To balance this is a vivid picture of life in the Appalachians. The good people, the scenery, the food. Boy, the food! I'd never heard of half the dishes they cooked or talked about, but I kept getting these urges to get up and eat!
I hope that times have changed and gay people are accepted better than they obviously were back then.
Coming from a different country where, even if homophobia exists it has rarely been this vitriolic or pervasive and where the press isn't nearly so invasive, I found it hard at times to connect with this story. Maybe the fact it was written in third person past tense rather than first person present contributed to my difficulty.

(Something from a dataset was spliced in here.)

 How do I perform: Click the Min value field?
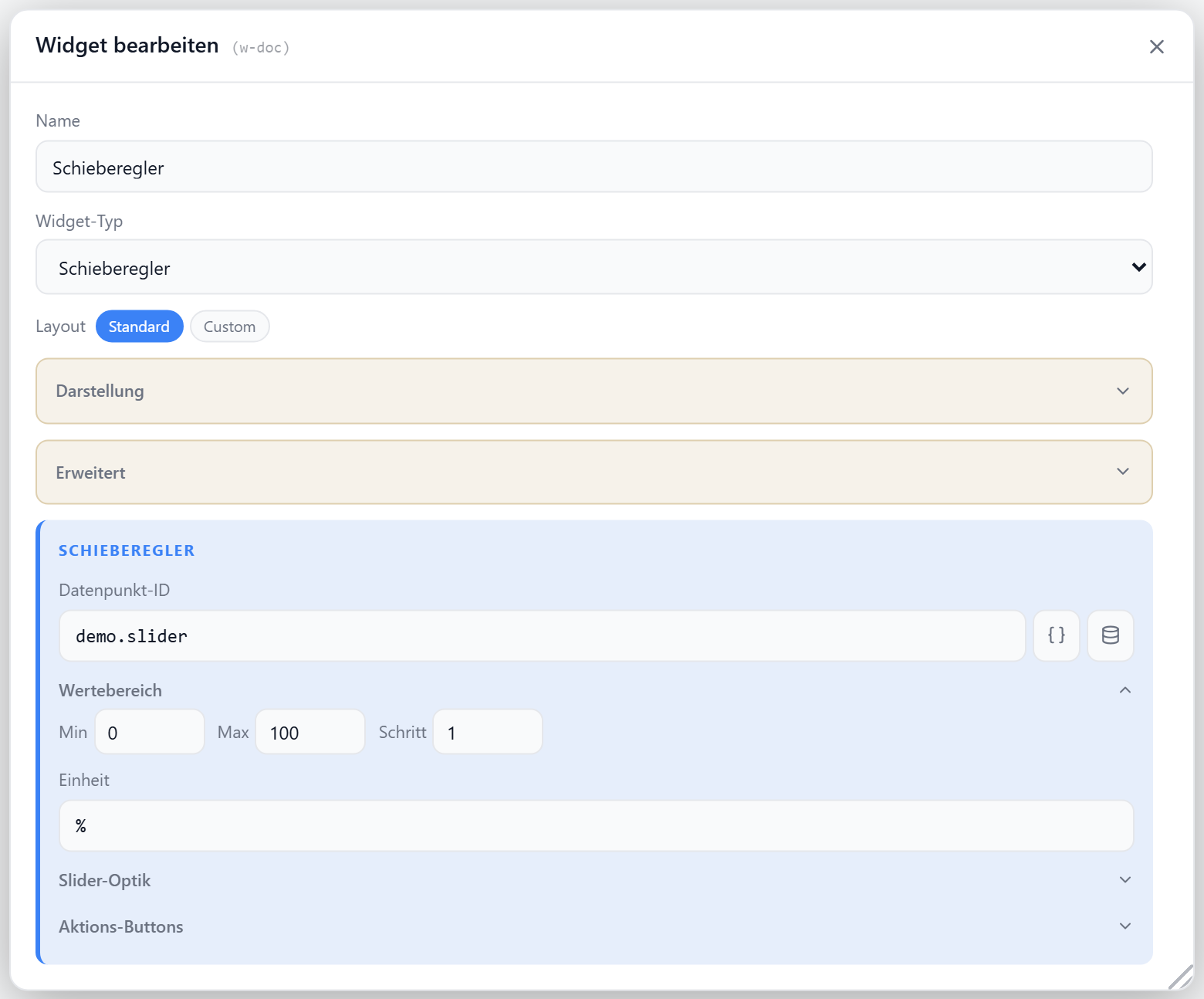(x=150, y=732)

The italicised thoughts jumped out at me rather than flowed as they usually do in Jeff's writing.
Once I got used to it, and the story was less in Brice's head as he stopped wallowing in his misery and started interacting more with others, the dialogue and action flowed better.
There were some great moments. The one of Annie calling down fire and brimstone on the preacher brings a smile to my face whenever I think of it.
If you've read his essays and stories, a lot of the themes will be familiar. Packed full of all the things that are important to Jeff, Country is a homage to the music and era it is set in. Makes you want to give credit to all those who survived it and those who were allies.